* [What you should do]: Line by line, copy the entries exactly, excluding the pictures.
(Records shown begins)
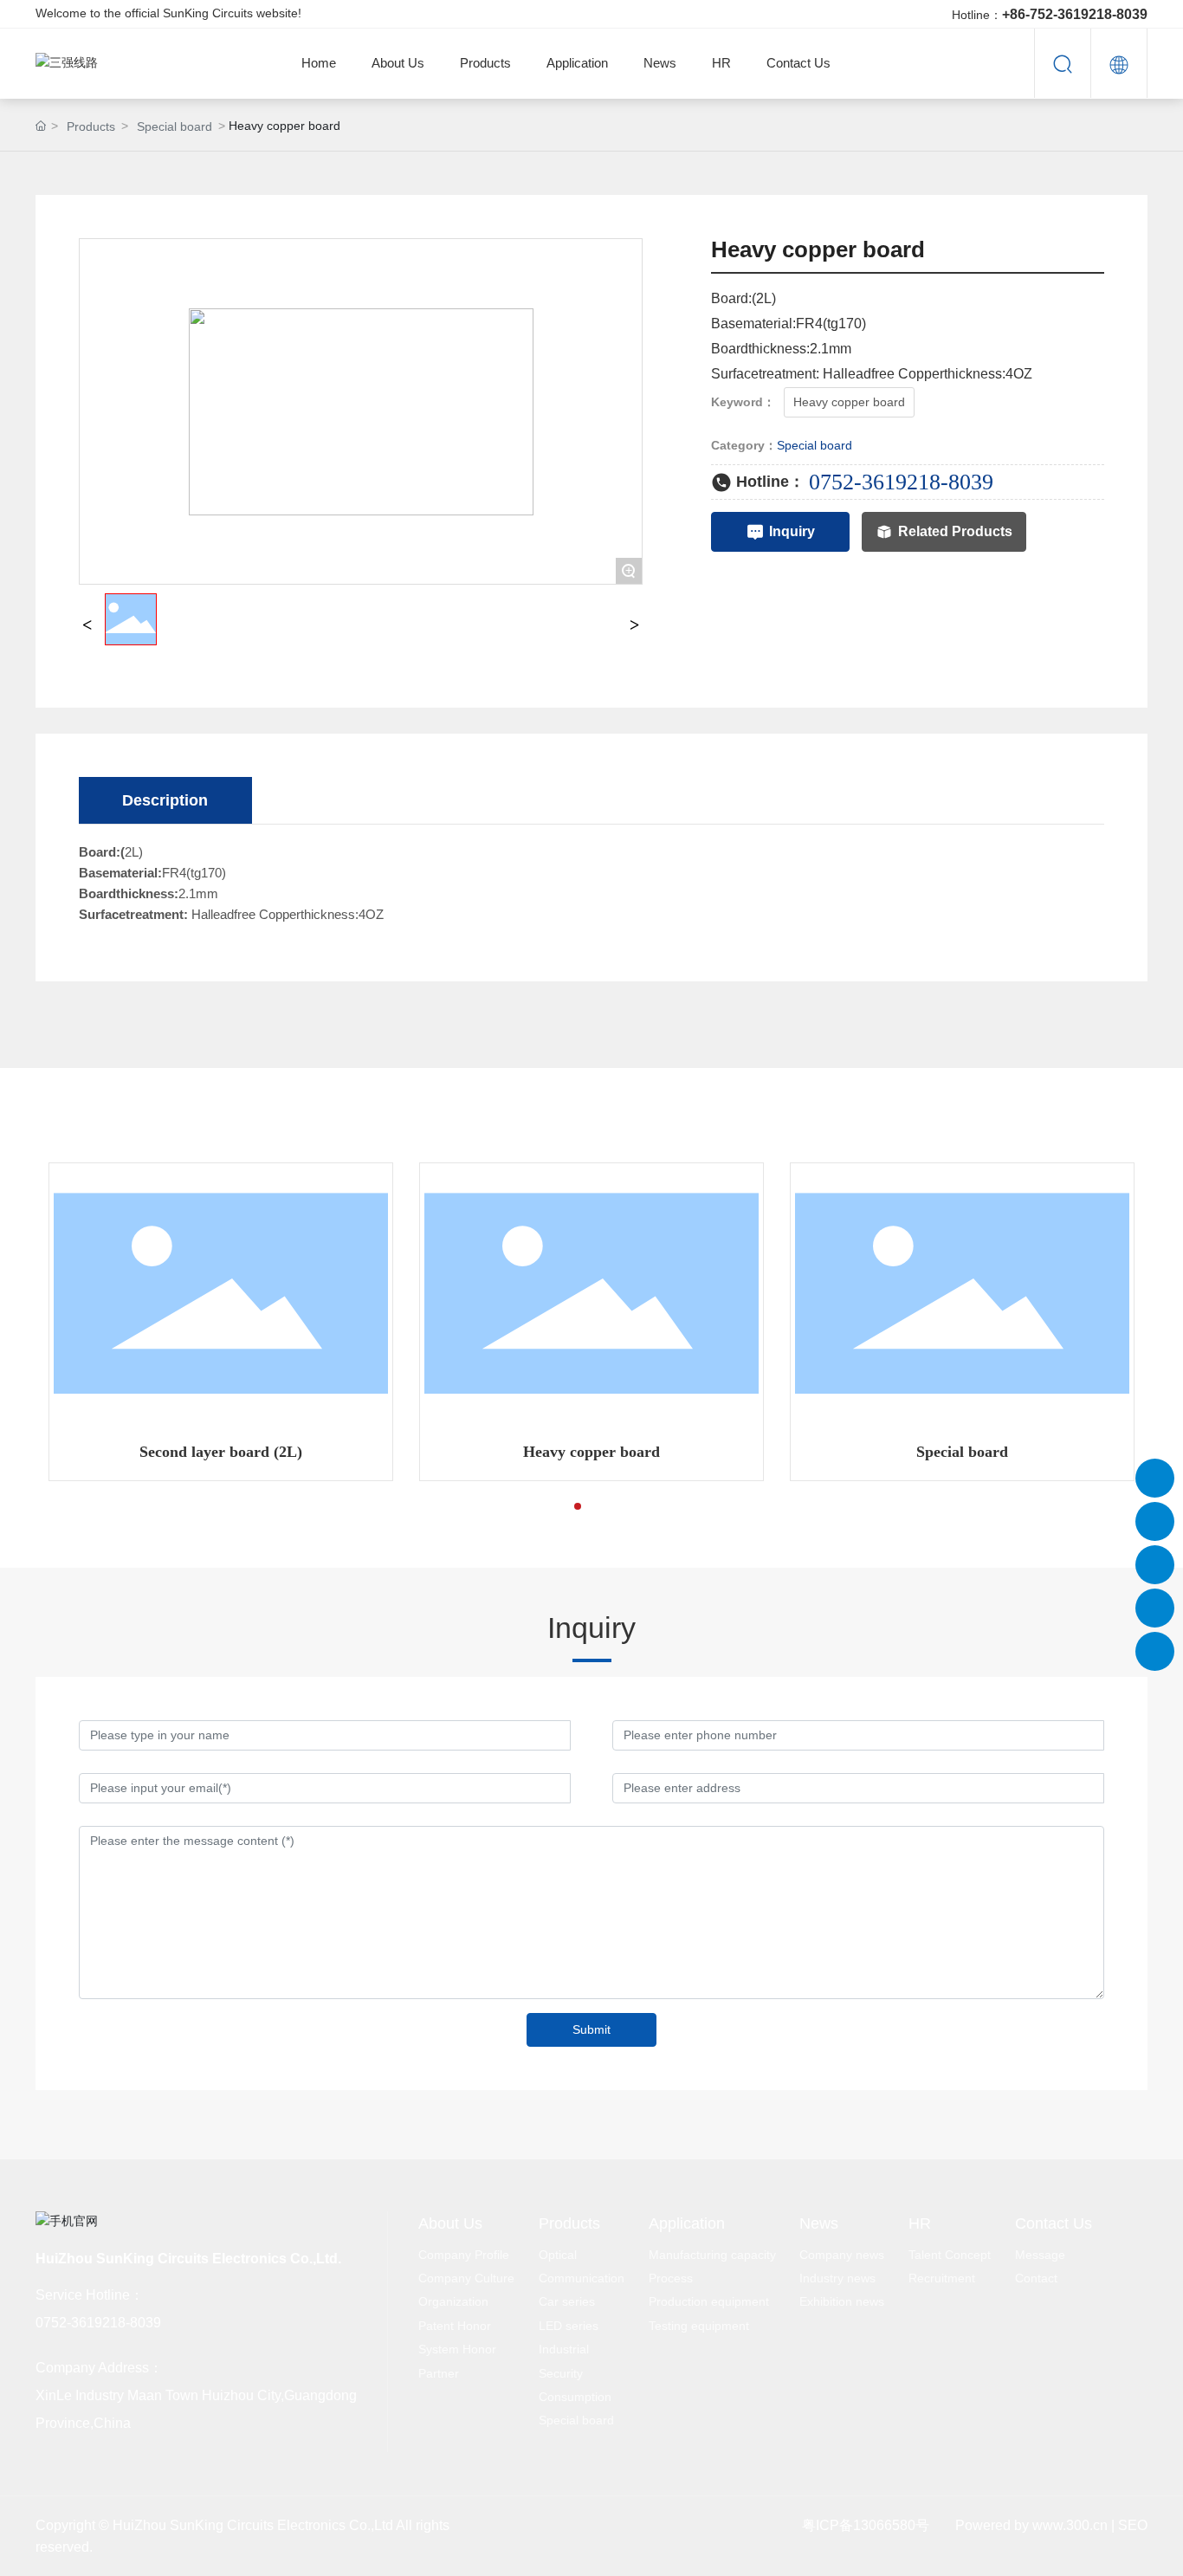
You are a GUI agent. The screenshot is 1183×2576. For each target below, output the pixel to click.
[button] (549, 1506)
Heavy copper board (591, 1451)
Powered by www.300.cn (1031, 2525)
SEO (1132, 2525)
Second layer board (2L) (220, 1451)
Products (91, 126)
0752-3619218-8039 (901, 482)
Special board (174, 126)
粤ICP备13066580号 (865, 2525)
(Records shown ends)
* [Result for this task]:
You are a GUI agent. The screenshot is 1183×2576. For each target below, output the pixel to click.
[button] (549, 1506)
Heavy copper board (591, 1451)
Powered by www.300.cn (1031, 2525)
SEO (1132, 2525)
Second layer board (2L) (220, 1451)
Products (91, 126)
0752-3619218-8039 (901, 482)
Special board (174, 126)
粤ICP备13066580号 (865, 2525)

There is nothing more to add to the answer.